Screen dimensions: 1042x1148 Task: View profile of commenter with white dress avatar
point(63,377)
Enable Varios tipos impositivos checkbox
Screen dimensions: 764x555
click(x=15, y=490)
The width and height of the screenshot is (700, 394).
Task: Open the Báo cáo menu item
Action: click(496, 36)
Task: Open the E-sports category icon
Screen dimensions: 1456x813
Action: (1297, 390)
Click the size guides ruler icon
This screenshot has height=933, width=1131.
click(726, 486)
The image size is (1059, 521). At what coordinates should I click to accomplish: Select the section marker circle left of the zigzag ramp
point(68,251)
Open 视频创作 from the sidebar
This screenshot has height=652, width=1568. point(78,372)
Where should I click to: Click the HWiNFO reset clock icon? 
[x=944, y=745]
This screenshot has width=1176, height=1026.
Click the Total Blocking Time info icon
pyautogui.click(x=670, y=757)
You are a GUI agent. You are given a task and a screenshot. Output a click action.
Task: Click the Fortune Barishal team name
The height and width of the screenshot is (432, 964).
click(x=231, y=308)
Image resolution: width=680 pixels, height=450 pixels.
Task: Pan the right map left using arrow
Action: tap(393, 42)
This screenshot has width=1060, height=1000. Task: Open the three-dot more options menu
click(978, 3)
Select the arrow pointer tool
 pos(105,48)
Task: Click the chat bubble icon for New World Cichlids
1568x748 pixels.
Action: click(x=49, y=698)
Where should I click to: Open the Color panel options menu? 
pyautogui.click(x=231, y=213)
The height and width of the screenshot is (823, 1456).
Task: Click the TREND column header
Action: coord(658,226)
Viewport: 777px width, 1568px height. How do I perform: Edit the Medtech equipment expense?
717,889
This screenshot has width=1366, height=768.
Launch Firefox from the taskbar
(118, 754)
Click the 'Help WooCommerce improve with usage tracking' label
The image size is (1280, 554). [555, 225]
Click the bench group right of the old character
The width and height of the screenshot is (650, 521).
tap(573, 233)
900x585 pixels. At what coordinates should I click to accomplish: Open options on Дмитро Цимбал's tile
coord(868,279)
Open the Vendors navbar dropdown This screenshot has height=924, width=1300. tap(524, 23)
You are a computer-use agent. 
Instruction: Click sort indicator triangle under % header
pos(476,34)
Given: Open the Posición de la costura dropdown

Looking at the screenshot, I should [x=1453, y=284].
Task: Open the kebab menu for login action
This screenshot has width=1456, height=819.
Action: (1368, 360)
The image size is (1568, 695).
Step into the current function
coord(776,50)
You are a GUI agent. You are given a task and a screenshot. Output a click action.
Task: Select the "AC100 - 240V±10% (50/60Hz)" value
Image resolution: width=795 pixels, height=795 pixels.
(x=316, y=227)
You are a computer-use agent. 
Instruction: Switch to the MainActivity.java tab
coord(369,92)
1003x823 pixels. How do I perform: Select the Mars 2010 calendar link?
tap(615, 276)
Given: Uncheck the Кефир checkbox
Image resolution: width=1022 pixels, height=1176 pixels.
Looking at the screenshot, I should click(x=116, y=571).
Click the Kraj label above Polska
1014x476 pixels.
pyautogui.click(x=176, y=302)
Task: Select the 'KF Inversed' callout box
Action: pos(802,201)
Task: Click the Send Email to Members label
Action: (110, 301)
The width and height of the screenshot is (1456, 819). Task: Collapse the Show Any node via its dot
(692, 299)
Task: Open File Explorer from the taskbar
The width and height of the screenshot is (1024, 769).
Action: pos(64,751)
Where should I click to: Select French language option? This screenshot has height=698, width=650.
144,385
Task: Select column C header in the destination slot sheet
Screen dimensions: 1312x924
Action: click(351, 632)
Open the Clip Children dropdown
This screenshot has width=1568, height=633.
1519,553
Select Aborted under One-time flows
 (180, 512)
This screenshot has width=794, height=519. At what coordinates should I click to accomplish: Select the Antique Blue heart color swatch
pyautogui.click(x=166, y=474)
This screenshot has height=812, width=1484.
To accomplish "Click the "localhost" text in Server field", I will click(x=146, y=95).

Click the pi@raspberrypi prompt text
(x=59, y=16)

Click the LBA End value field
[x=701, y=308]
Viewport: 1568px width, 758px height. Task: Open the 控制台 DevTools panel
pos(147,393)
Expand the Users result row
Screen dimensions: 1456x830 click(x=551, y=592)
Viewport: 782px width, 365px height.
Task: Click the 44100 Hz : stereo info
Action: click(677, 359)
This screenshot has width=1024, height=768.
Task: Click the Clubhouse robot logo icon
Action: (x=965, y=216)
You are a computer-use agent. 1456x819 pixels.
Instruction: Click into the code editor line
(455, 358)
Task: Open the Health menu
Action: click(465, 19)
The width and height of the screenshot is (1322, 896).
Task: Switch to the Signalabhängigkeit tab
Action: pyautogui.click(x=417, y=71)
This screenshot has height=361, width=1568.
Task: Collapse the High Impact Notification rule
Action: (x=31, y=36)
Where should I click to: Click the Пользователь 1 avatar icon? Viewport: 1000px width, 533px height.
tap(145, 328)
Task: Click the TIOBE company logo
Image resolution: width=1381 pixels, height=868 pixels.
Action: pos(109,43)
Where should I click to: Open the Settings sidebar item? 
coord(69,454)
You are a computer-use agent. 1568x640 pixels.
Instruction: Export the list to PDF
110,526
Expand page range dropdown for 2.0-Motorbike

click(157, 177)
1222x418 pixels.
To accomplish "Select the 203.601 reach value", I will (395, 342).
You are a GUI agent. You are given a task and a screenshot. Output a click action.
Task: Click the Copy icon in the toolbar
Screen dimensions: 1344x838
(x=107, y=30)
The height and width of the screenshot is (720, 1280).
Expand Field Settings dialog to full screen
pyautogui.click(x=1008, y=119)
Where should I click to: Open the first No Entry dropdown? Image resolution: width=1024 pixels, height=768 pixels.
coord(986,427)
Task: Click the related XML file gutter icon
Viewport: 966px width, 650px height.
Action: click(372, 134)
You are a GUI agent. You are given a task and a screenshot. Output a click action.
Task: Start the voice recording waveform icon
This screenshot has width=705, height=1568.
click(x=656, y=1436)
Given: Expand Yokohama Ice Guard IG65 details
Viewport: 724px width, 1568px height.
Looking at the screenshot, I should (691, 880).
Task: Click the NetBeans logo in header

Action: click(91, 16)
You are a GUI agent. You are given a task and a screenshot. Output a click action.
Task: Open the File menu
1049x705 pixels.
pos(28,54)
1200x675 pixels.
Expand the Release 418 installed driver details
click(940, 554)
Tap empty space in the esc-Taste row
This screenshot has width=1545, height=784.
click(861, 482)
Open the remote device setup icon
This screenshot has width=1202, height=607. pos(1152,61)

» Given request
Rewrite the rows with "dropdown" replaced by "menu" and nothing else changed. Begin at the line that has "The height and width of the screenshot is (720, 1280)." and stop after the last of the rows.

» Worked answer
The height and width of the screenshot is (720, 1280).
Expand Field Settings dialog to full screen
pyautogui.click(x=1008, y=119)
Where should I click to: Open the first No Entry menu? Image resolution: width=1024 pixels, height=768 pixels.
coord(986,427)
Task: Click the related XML file gutter icon
Viewport: 966px width, 650px height.
Action: click(372, 134)
You are a GUI agent. You are given a task and a screenshot. Output a click action.
Task: Start the voice recording waveform icon
This screenshot has width=705, height=1568.
click(x=656, y=1436)
Given: Expand Yokohama Ice Guard IG65 details
Viewport: 724px width, 1568px height.
Looking at the screenshot, I should (691, 880).
Task: Click the NetBeans logo in header

Action: click(91, 16)
You are a GUI agent. You are given a task and a screenshot. Output a click action.
Task: Open the File menu
1049x705 pixels.
pos(28,54)
1200x675 pixels.
Expand the Release 418 installed driver details
click(940, 554)
Tap empty space in the esc-Taste row
This screenshot has width=1545, height=784.
click(861, 482)
Open the remote device setup icon
This screenshot has width=1202, height=607. pos(1152,61)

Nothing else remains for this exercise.